Sono partito perché ero stanco, mi ci voleva una vacanza.

Sono partito perché magari ci sono posti più belli, sani, onesti e puliti in cui vivere. O magari il posto giusto è quello in cui sono nato e cresciuto. Forse c'è un posto nel mondo in cui mi posso sentire a casa, un luogo in cui tutto venga più facile e leggero. Oppure vale la pena fare la propria parte insieme alla propria gente, fosse anche nella Pianura Padana. Forse, vista da fuori, non è poi una merda la Pianura Padana.

Sono partito per prendermi il tempo di fare alcune cose a lungo rimandate, per dare una chance ai sogni messi da parte per il solo fatto di essere diventato adulto. In passato ho fatto altre cose, col mio tempo. Cose sagge e giuste: lavorare, studiare. Ma non ho smesso di sognare. Ho scoperto che se metti insieme gli strumenti di un adulto alle ambizioni di un ragazzo, ti ritrovi in Nuova Zelanda con un canotto arancione e un conto corrente a tuo nome.

Sono partito per meglio somigliare all'idea che ho sognato di me stesso, come dice un travestito in “Tutto su mia madre” di Almodovar.

Sono partito perché, porca miseria, almeno l'inglese lo voglio imparare. 
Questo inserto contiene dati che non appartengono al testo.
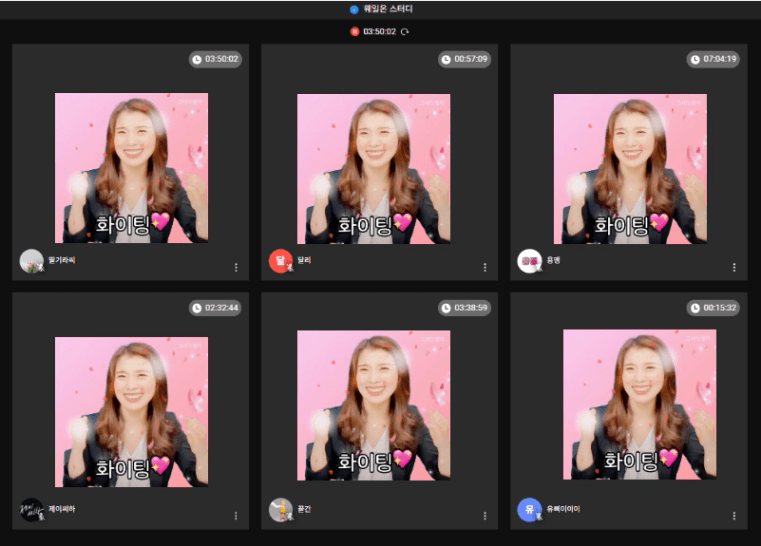This screenshot has width=761, height=546.
Task: Show more options on the 00:15:32 tile
Action: click(x=734, y=516)
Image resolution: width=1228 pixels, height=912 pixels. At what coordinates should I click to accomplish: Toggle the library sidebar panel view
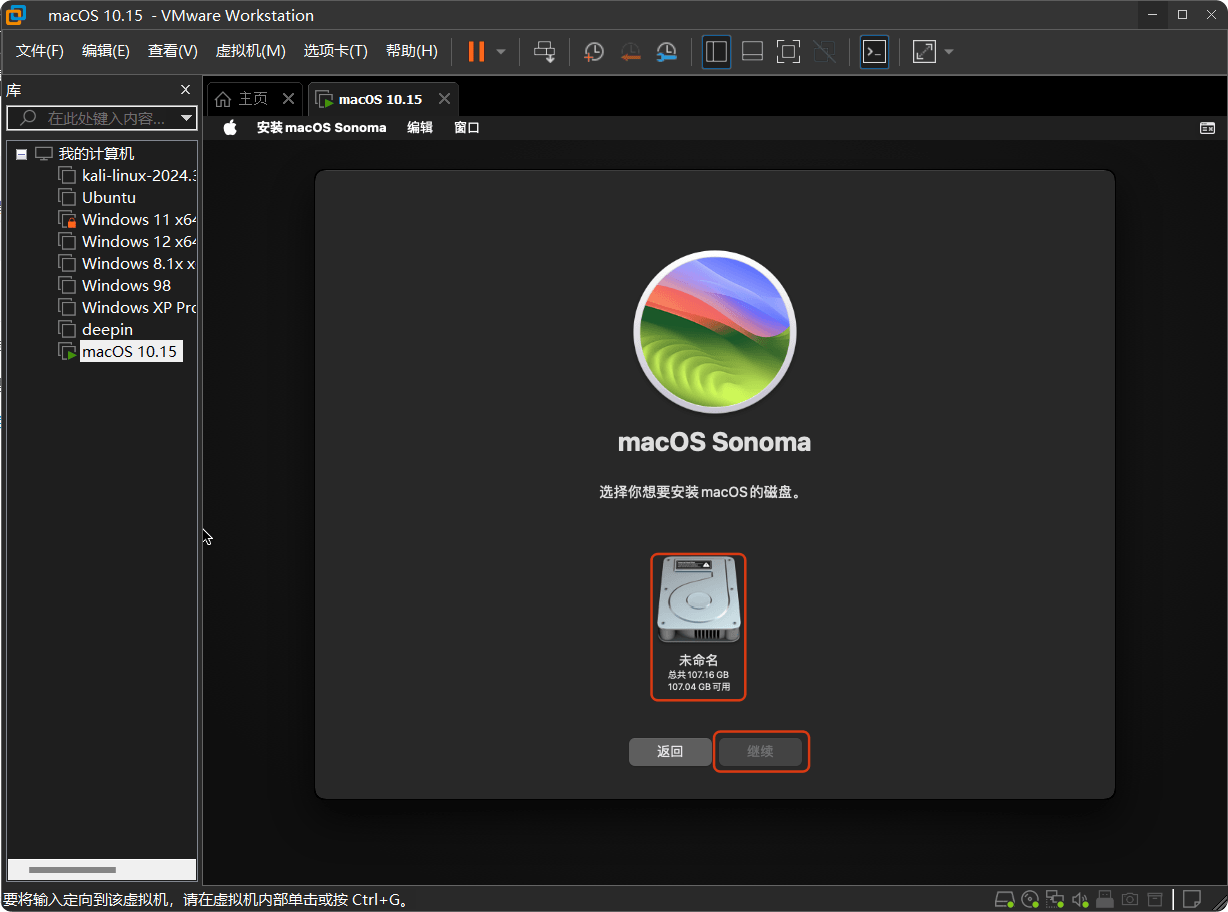click(716, 52)
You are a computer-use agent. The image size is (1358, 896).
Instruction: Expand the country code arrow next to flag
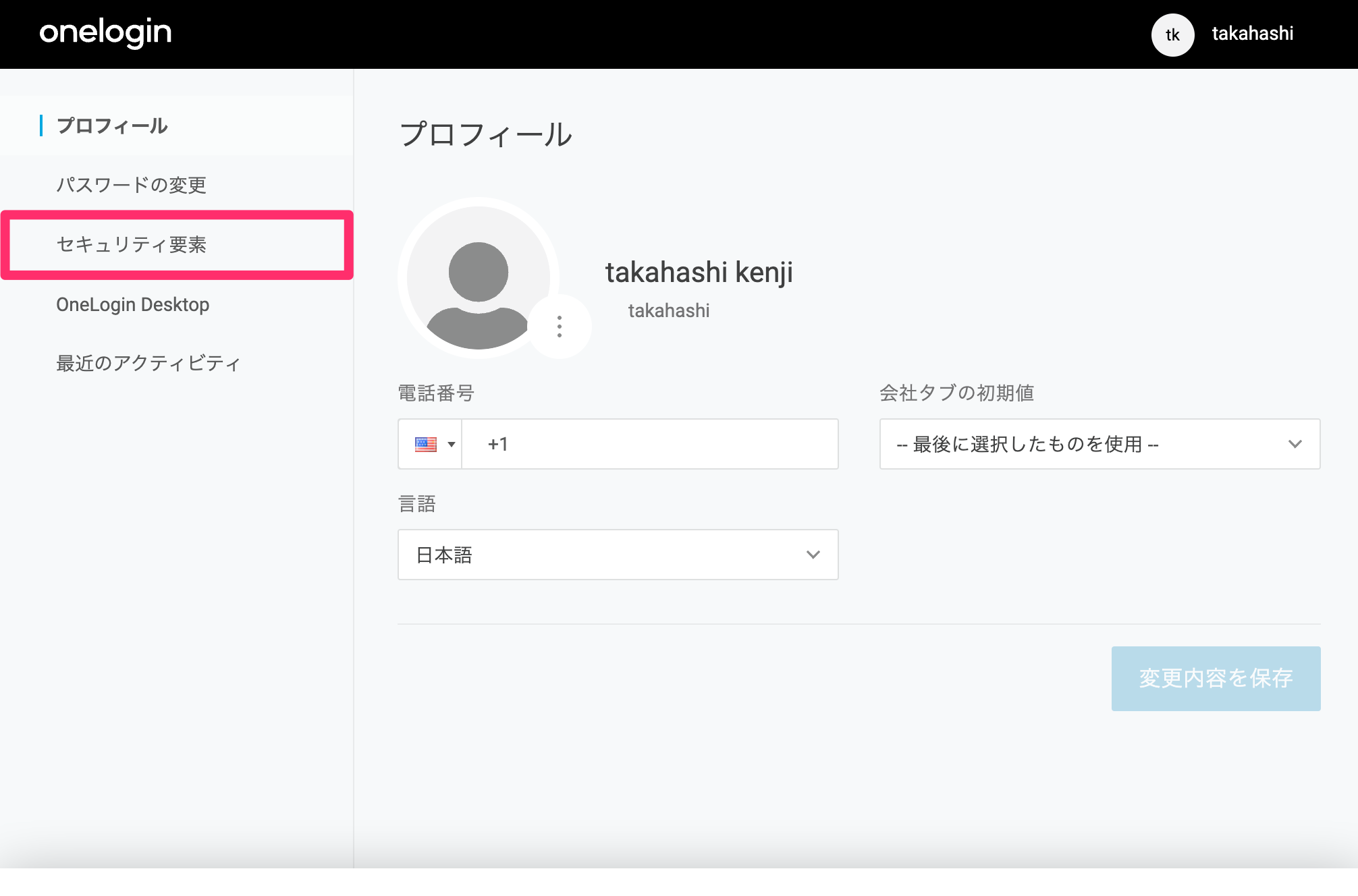click(x=452, y=444)
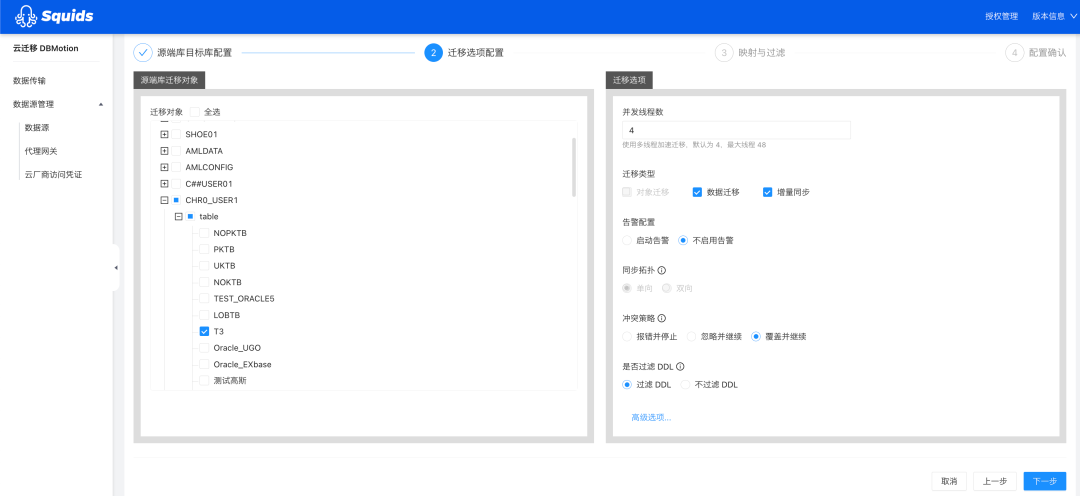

Sono partito perché volevo sapere cosa significa essere straniero. Figlio di migranti quale sono, ho sempre avuto ammirazione per la gente che, per scelta o per condizione, si confronta con altre lingue, altri climi, altri cibi, altri odori, altri mezzi di trasporto, altre economie, altri sguardi, altri sottintesi, altri pregiudizi. Ho sempre avuto l'istinto di stringere la mano al muratore albanese, alla badante sudamericana, all'avvocato africano che vende DVD pornografici fuori dal Brico Center. Ho sempre sospettato, e ora lo so, che quella gente fa una fatica cane, e si porta dentro una ricchezza che spesso non sa (o non vuole) esprimere. Lo pensavo anche durante uno dei miei ultimi giorni di lavoro, quando con Erick, un quattordicenne ecuadoregno con il quale lavoravo come educatore domiciliare, tentavo di fare i compiti di spagnolo. Lui aveva pessimi voti in quella materia, e quando c'era da studiarla erano grandi scenate di svogliatezza. E sì che nella sua famiglia tutti parlano spagnolo e lui, quanto meno, lo capisce. E io mi arrabbiavo, gli dicevo: “Cazzo Erick, tu non ti rendi conto del culo che hai a sapere due lingue così, gratis, solo per averle sentite da piccolo. Io ti invidio e tu fai tutte queste storie per due esercizi che potresti fare in un minuto e ad occhi chiusi!” Ma per lui il fatto stesso di capire lo spagnolo era una ricchezza inutile, una moneta senza valore. Anzi, era un fardello, significava quella differenza che avrebbe voluto cancellare, per essere semplicemente come tutti gli altri. “Sai,” gli ho detto “molto probabilmente passerò dal tuo paese durante il mio viaggio.” Mi ha guardato come se fossi pazzo. “In Ecuador? E cosa ci vai a fare?” Non me la sono sentita di rispondere che andavo a fare il migrante per gioco, per vedere come ci si sente. Non a lui.

Sono partito per vederci meglio, per conoscere gli altri e me stesso. Mi illudevo anche, lo ammetto, di trovare per strada una risposta alla domanda: “Cosa vuoi fare da grande?” Ma l'unico vero risultato è stato confondermi le idee.

Sono partito, insomma, con tante idee nella testa. Alcune vaghe, altre molto precise. L'unica cosa che posso dire ora è che ne valeva la pena. Suona appropriato questo modo di dire, perché viaggiare con pochi soldi a disposizione è spesso una pena, o almeno una fatica. Posso dire anche che sono contento del fatto che ogni giorno che passa mi avvicina sempre di più al ritorno, anche se non esiste una data precisa né una decisione presa in merito. Ma mi piace l'idea, l'idea di tornare.